--- Angezeigter Text ---
··········
Das Internet als staatliches Hoheitsgebiet
Im Internet ist China von der Außenwelt abgeschnitten. Anstatt der im Ausland gängigen Anwendungen bieten chinesische Konzerne einheimische Dienste an. Im Reich der Mitte heißt Facebook Weibo, WhatsApp WeiXin (WeChat), Youtube Youku und Google Baidu. Der staatliche Zensurapparat lässt Informationen nur kontrolliert ins Land. Unerwünschte Nachrichten scheitern automatisch an der Großen Firewall, die nicht nur Mails, Kurznachrichten und Online-Artikel nach bestimmten politischen Suchwörtern filtern, sondern auch gesamte Webseiten wie die der Deutschen Welle sperren kann.
China erhebt Anspruch auf die staatliche Hoheit im Netz, die "Cybersouveränität". Das Netz soll "sicher" sein, für Nutzer und Regierende gleichermaßen. Chinas Präsident Xi Jinping stellte diesen Begriff auf dem Wuzhener Gipfel 2015 als die Kernforderung Chinas vor. "Der Grundsatz der souveränen Gleichheit, der in der UN-Charta festgeschrieben ist, soll auch im Netz Anwendungen finden. Das Recht auf souveräne Entscheidungen bei Entwicklungswegen und Verwaltungsmodellen für das Netz sowie die Internetpolitik muss respektiert werden", sagte Xi 2015. Beobachter sehen darin die Ankündigung, die "große Firewall" sowie die Schlagkraft der Cyber-Polizei auszubauen.
"Wir kritisieren, dass Xi Jinping das Konzept der 'Cyber-Souveränität' als Vorwand nutzt, um die Kontrolle der Bevölkerung durch das Internet zu rechtfertigen. Im Internet sollte sich Information vielmehr frei verbreiten können und nicht zensiert werden", sagt die Organisation Reporter ohne Grenzen über die chinesischen Pläne.
··········
--- Ausgangsmaterial ---
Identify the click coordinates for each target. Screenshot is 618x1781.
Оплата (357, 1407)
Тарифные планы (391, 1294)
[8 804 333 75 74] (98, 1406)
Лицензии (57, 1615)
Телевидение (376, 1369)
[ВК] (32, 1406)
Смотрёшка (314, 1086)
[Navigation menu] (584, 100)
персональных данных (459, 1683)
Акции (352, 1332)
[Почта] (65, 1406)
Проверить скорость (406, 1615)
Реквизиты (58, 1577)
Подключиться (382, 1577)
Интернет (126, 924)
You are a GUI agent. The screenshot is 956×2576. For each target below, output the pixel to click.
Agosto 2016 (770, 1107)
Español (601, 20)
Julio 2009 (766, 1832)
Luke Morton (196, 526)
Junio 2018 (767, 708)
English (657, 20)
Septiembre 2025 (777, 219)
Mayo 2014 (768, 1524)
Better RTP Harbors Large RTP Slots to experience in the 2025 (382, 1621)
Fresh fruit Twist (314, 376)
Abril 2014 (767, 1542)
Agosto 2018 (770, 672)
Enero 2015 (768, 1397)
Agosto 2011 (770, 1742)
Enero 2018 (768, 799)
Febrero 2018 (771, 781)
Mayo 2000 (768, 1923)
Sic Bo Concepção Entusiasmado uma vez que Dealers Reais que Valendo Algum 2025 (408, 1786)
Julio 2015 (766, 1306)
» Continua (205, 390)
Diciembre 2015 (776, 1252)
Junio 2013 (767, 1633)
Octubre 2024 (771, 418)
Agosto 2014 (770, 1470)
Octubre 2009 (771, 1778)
··········
--- Ihre Aufgaben ---
1 - Auf welchem Gipfel stellte Xi Jinping laut dem Text über das Internet in China den Begriff der Cybersouveränität vor?
2 - Geben Sie aus dem Text über das Internet in China alles von „China erhebt Anspruch“ bis hinunter zu „der Cyber-Polizei auszubauen.“ wortgetreu aus.

--- Lösungen ---
1 - Auf dem Wuzhener Gipfel 2015.

2 -
China erhebt Anspruch auf die staatliche Hoheit im Netz, die "Cybersouveränität". Das Netz soll "sicher" sein, für Nutzer und Regierende gleichermaßen. Chinas Präsident Xi Jinping stellte diesen Begriff auf dem Wuzhener Gipfel 2015 als die Kernforderung Chinas vor. "Der Grundsatz der souveränen Gleichheit, der in der UN-Charta festgeschrieben ist, soll auch im Netz Anwendungen finden. Das Recht auf souveräne Entscheidungen bei Entwicklungswegen und Verwaltungsmodellen für das Netz sowie die Internetpolitik muss respektiert werden", sagte Xi 2015. Beobachter sehen darin die Ankündigung, die "große Firewall" sowie die Schlagkraft der Cyber-Polizei auszubauen.